Never had the opportunity to get serious with any of the parametric solid modelling softwares. Was chucked in the deep end of the pool, programming and running a milling machine with Gibbs, and no previous background with CNC or Gcode. It was a little brutal, but I bludgeoned my way through, tore out some hair, and asked a lot of dumb questions on several different forums. The manuals were a big help too (whooda thunkit?)

All my machining was 2 1/2 axis, so that is where I come from. Onesy-twosy parts, mostly, rather than production, but high enough value parts that sitting at the computer on the shop floor was time well spent, even as slow as I was.

Yeah. I think there is a lot of stuff in Gibbs that is ass backwards. I figured it for relics of it's origins as an Apple based software, that had become 'how we do things around here'.

Everything is easy when you know how, eh!

One of the things all the guys I worked with commented upon, was that it was pretty easy to pic it back up, if they had been away for a while. Once you can get around the backwards bits, it moves pretty quickly. The ability to dry run all the programming (Cut Part Simulation) saved us a lot of time and tooling, too. No idea what the other SW's offer in that respect though.

Cheers
Trev
 
Really??? How is that, most CAM software I've worked with the CAD side is kind of crappy.

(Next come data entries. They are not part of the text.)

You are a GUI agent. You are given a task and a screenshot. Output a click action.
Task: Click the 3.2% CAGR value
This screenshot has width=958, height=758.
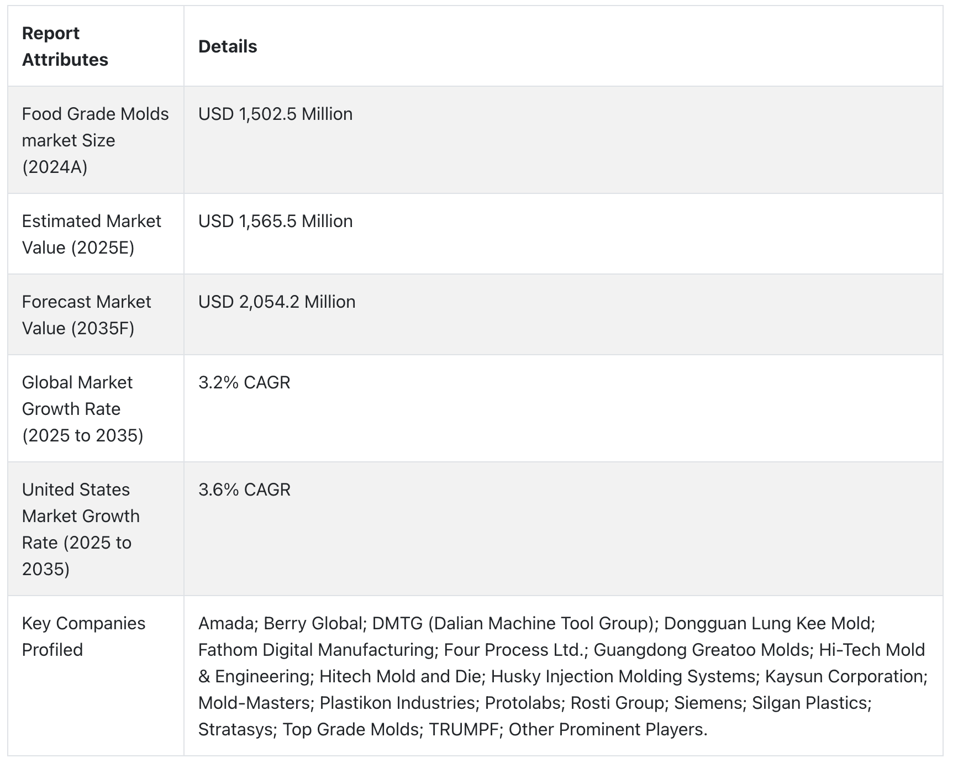coord(244,382)
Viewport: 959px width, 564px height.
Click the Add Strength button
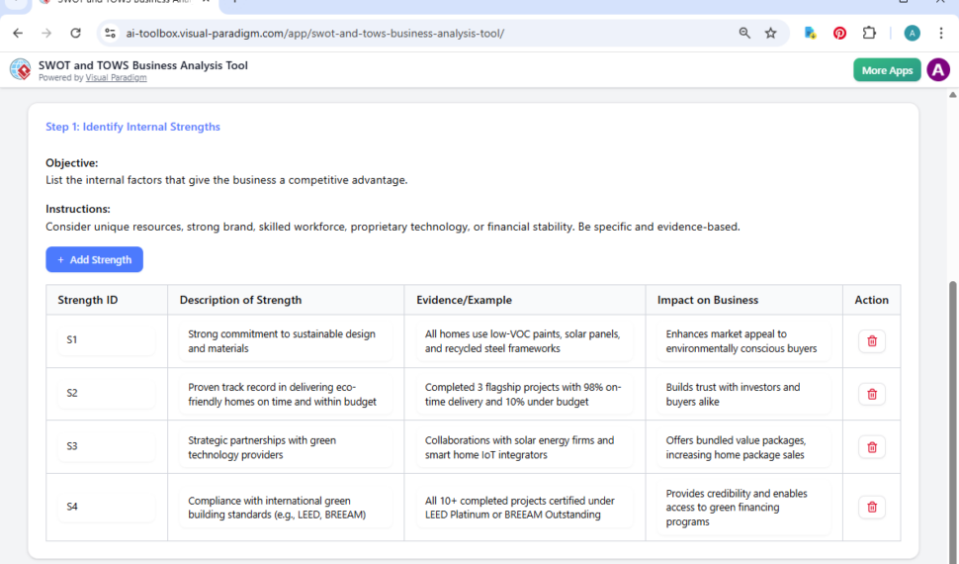coord(94,259)
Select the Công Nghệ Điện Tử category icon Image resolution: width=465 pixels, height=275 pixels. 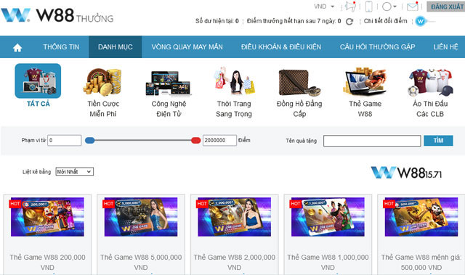168,83
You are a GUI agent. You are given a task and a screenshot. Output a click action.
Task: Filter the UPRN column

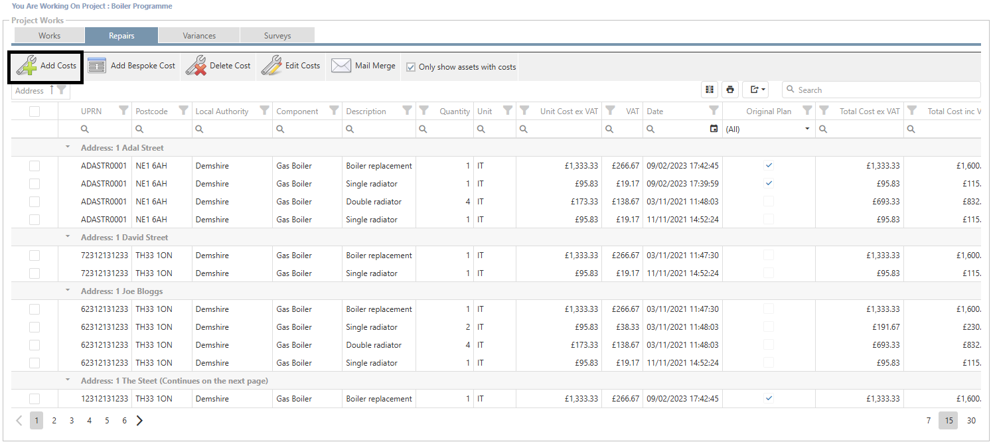pos(123,111)
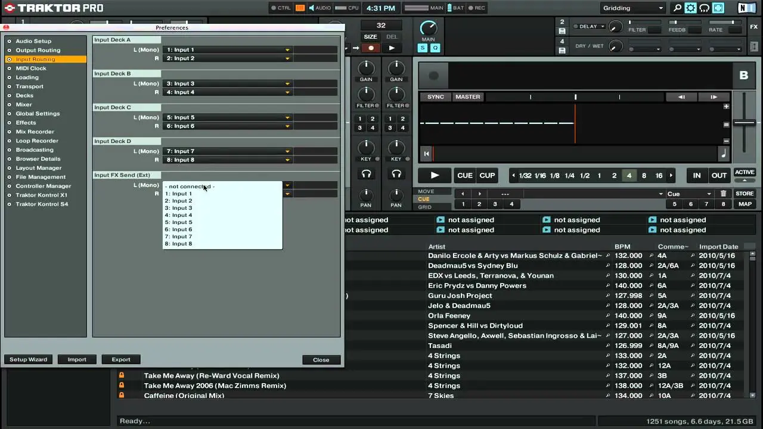Toggle the fullscreen icon in header
This screenshot has height=429, width=763.
(x=718, y=8)
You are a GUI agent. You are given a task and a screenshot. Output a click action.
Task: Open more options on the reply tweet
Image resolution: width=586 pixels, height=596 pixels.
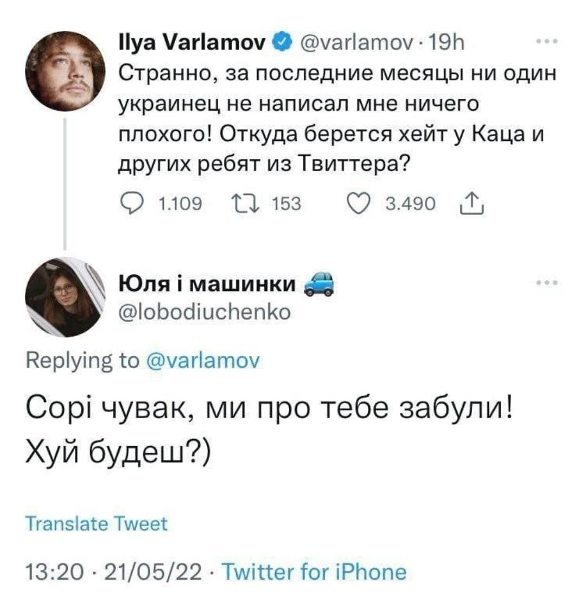click(x=545, y=283)
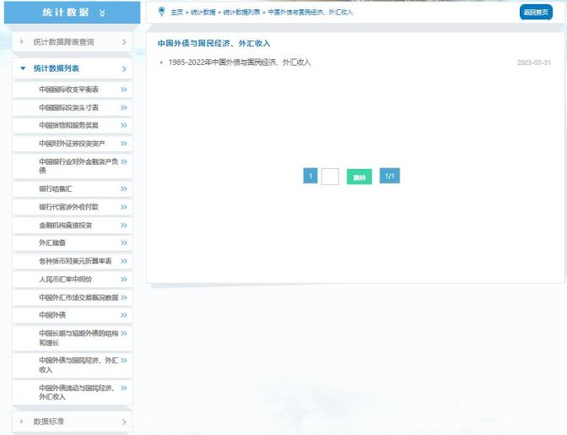Click the location pin icon in breadcrumb

pyautogui.click(x=161, y=12)
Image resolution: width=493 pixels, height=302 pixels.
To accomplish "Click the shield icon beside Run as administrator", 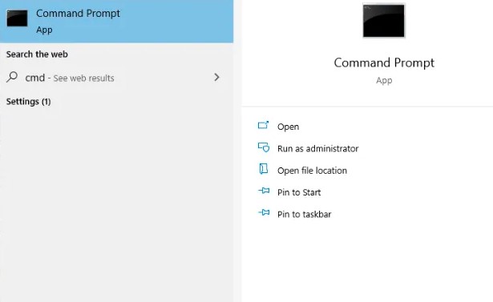I will pos(264,147).
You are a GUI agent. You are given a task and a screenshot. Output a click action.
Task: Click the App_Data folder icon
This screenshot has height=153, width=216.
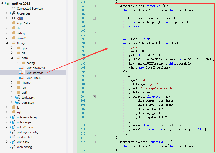coord(13,23)
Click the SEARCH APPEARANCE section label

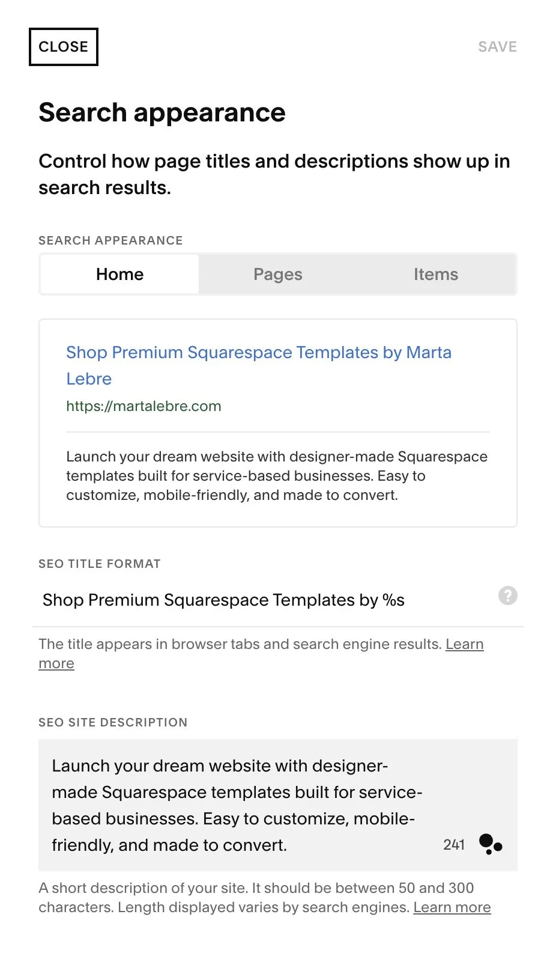[x=110, y=241]
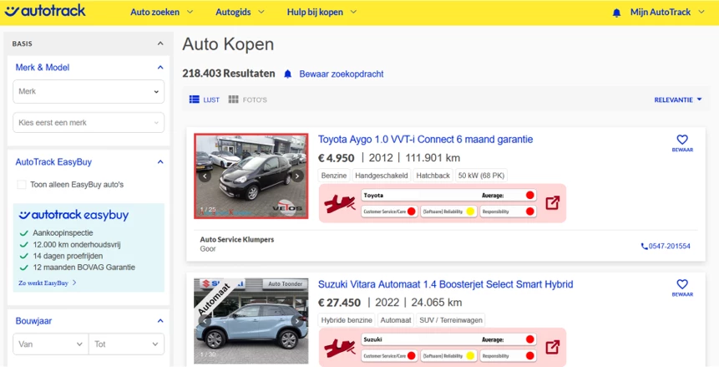Click the Bewaar zoekopdracht link
Image resolution: width=719 pixels, height=367 pixels.
pyautogui.click(x=342, y=74)
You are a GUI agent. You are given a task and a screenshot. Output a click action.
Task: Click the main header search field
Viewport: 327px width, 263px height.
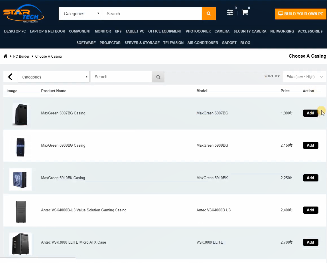click(151, 14)
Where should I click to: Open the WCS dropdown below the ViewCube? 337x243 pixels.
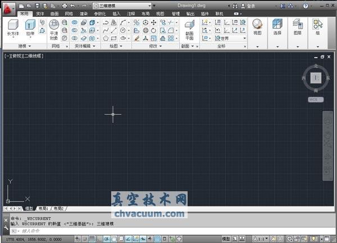point(316,100)
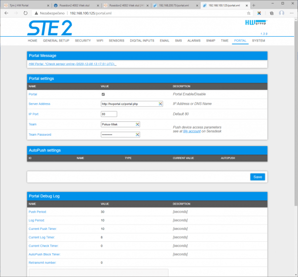Go to the DIGITAL INPUTS tab
This screenshot has width=298, height=277.
142,40
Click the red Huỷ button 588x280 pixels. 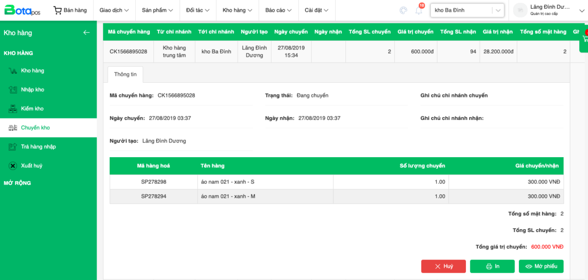pos(443,266)
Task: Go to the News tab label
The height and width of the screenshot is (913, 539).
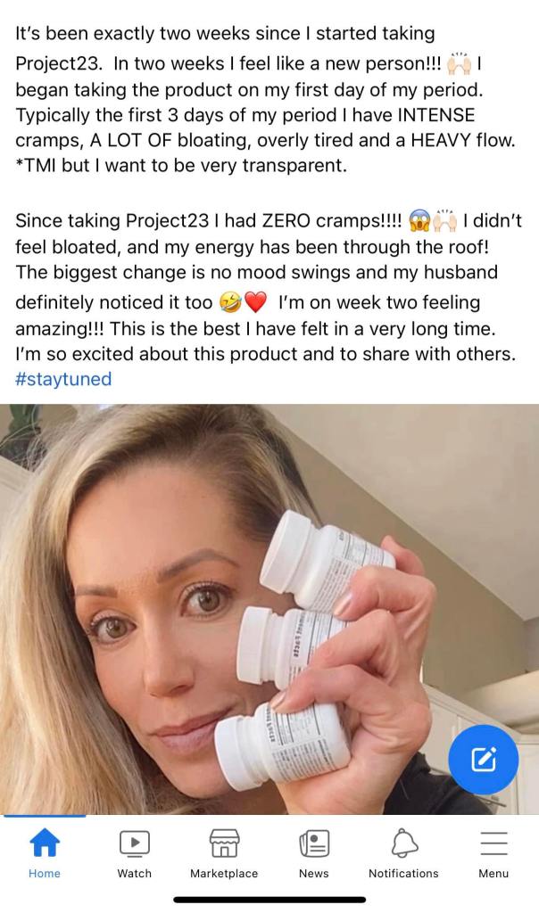Action: click(x=314, y=874)
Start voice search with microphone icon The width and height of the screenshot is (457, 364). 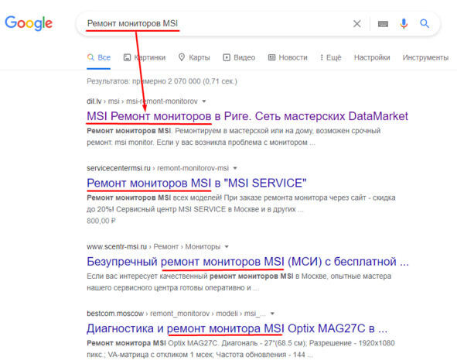coord(404,24)
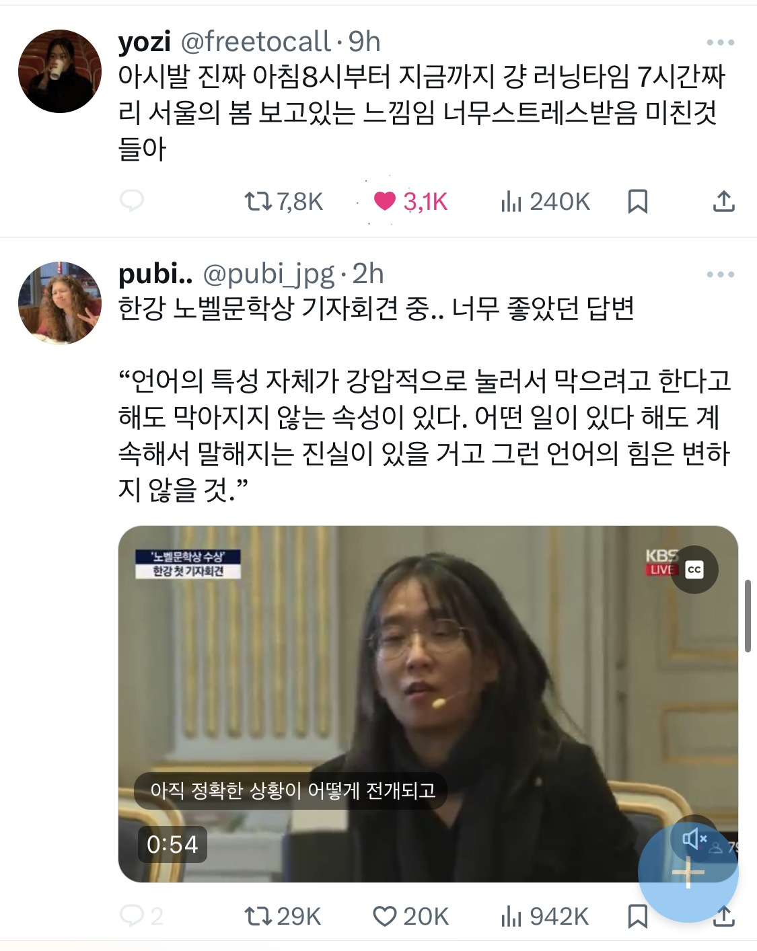View analytics showing 942K views

[x=544, y=916]
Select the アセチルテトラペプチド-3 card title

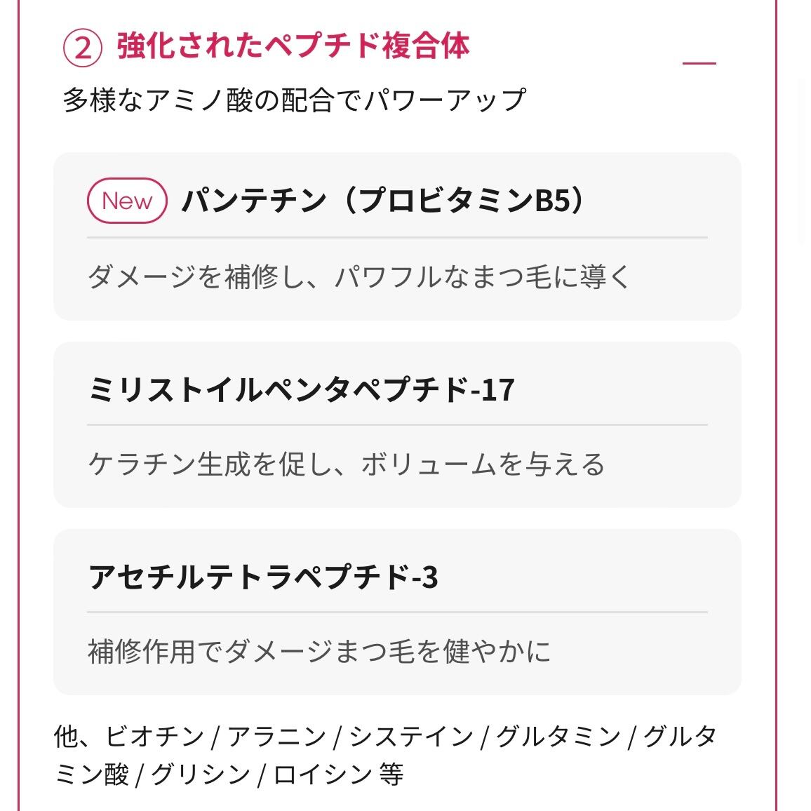[x=263, y=577]
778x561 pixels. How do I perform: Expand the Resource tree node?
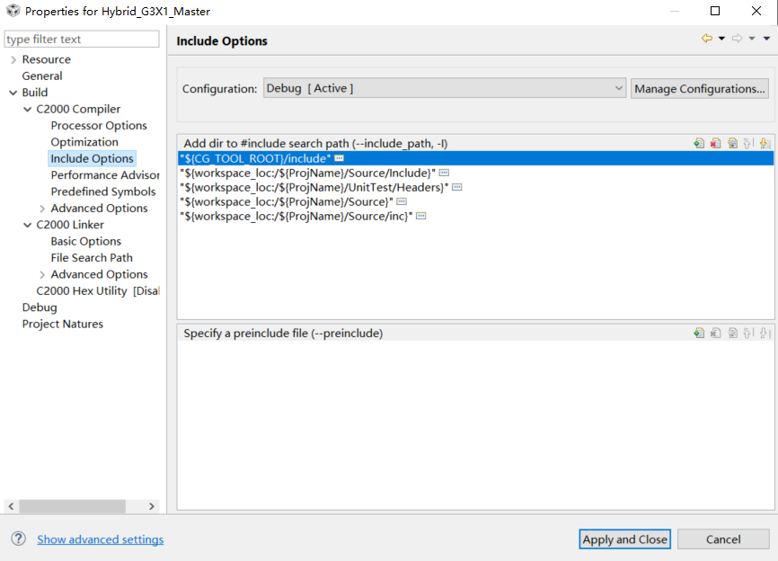click(x=13, y=59)
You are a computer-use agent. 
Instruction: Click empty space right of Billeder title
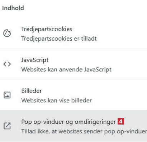[94, 91]
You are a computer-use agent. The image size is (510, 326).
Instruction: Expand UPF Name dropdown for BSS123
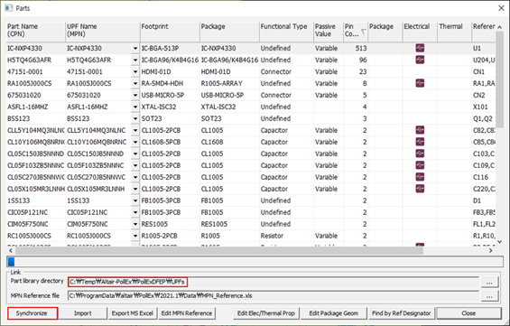click(135, 119)
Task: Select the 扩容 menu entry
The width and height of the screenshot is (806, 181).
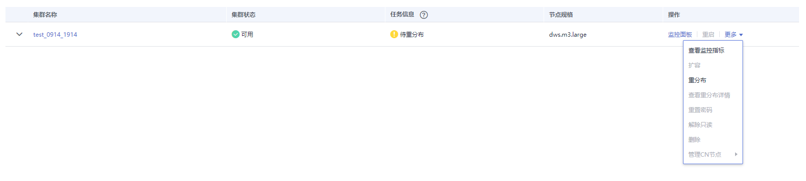Action: [x=694, y=65]
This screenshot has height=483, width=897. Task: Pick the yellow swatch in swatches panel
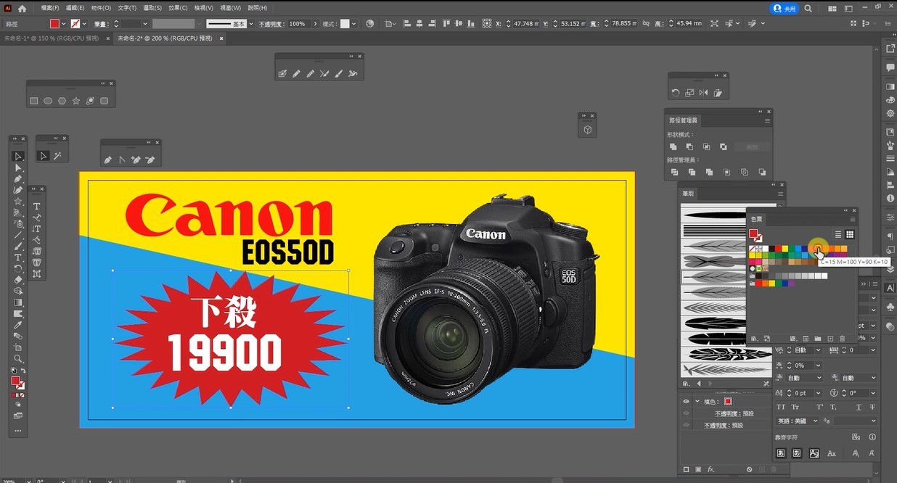[785, 249]
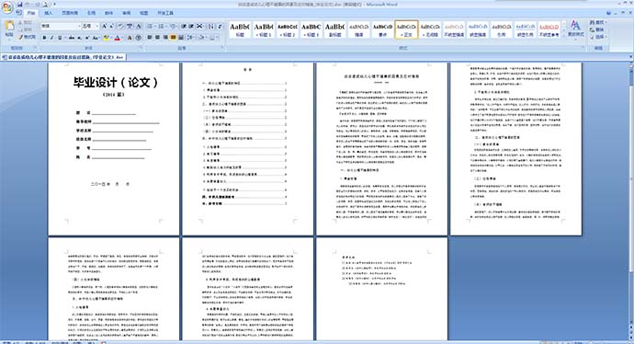The height and width of the screenshot is (344, 634).
Task: Toggle strikethrough text formatting
Action: [71, 38]
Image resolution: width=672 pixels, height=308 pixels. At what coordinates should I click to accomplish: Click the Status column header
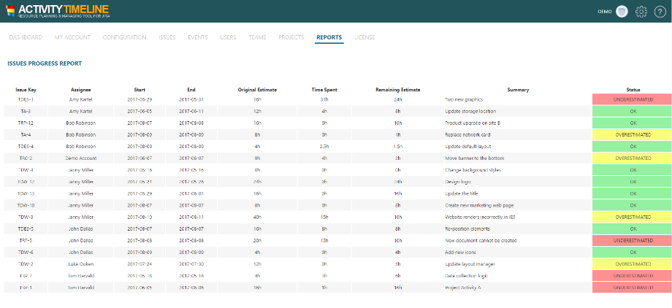pyautogui.click(x=633, y=89)
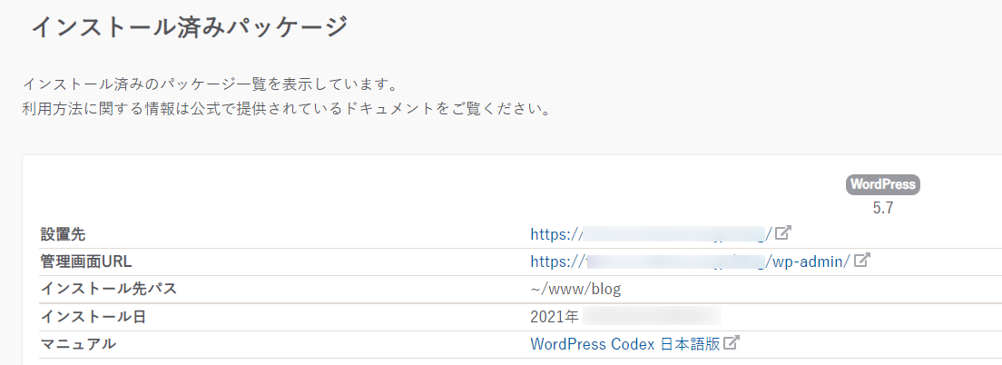
Task: Click the external link icon beside 設置先 URL
Action: [x=783, y=233]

Guess you don't use SW enough.

Sketch just you do with a pencil and paper in SW, doesn't get any easier than that!

If it is a simple bushing or shaft I use geometry expert in Gibbscam and go. It really is not worth my time to sketch it in SW and import over to Gibbs when I can in a minute sketch it in Gibbs and keep programming. I would have to open up SW and then save the SW file. Like I said, a little more complex part is definitiely worth it.
 
I am a mill guy and the only time I use SW is to creat complex turned stock, or if I am doing surfacing. Sometimes it is very conveinent to create a fixture holding the part in SW. Most burn outs or simple turned parts I will create the stock in Gibbs. I will ask for ParaSolid XT files from customers. They seem to be the easiest to work with.
 
Here is what you guy's don't think about, if you start to create everything in SW you are now making a library of all sorts of things, easy to change, add, subtract, use again and again.

just don't make it an forget it, thats where the power lies! If you are not on the latest version then yes it may be one more step because no file open SW.

I have used SW since 97 and I set up everything in it I have even modeled my pin and threaded sub-plate and drop the parts on that, no need to even set the X,Y zero because the plate is indicated in on the machine, drop the part and go......mostly but you get my drift.
 
Because the Gibbs side that works with solid works cost $20,000. Many only have the 3 axis version and it doesn’t have all the options you would likely use with solid works even in a 2.5 environment. Heck the basic Gibbs doesn’t even connect z depth you have to program the cam and if you want to machine diagonally in Z you have to shell out another $2,500 or so just for the option. Gibbs in itself for the majority of 3 axis work is fine and will suffice 75% of the time without spending $5,000 or whatever solid works cost. Now if he has inventor there is a plug-in and that’s far more cost efficient if he prefers modeling parts instead of snapping geometry together. Gibbs does have a contour trace plug in and it’s super fast once your lines and geometry are in place. In fact it’s much faster than modeling. Where modeling seems to shine for myself is in lathe work especially when you need to model a stepped cylinder with live tool features.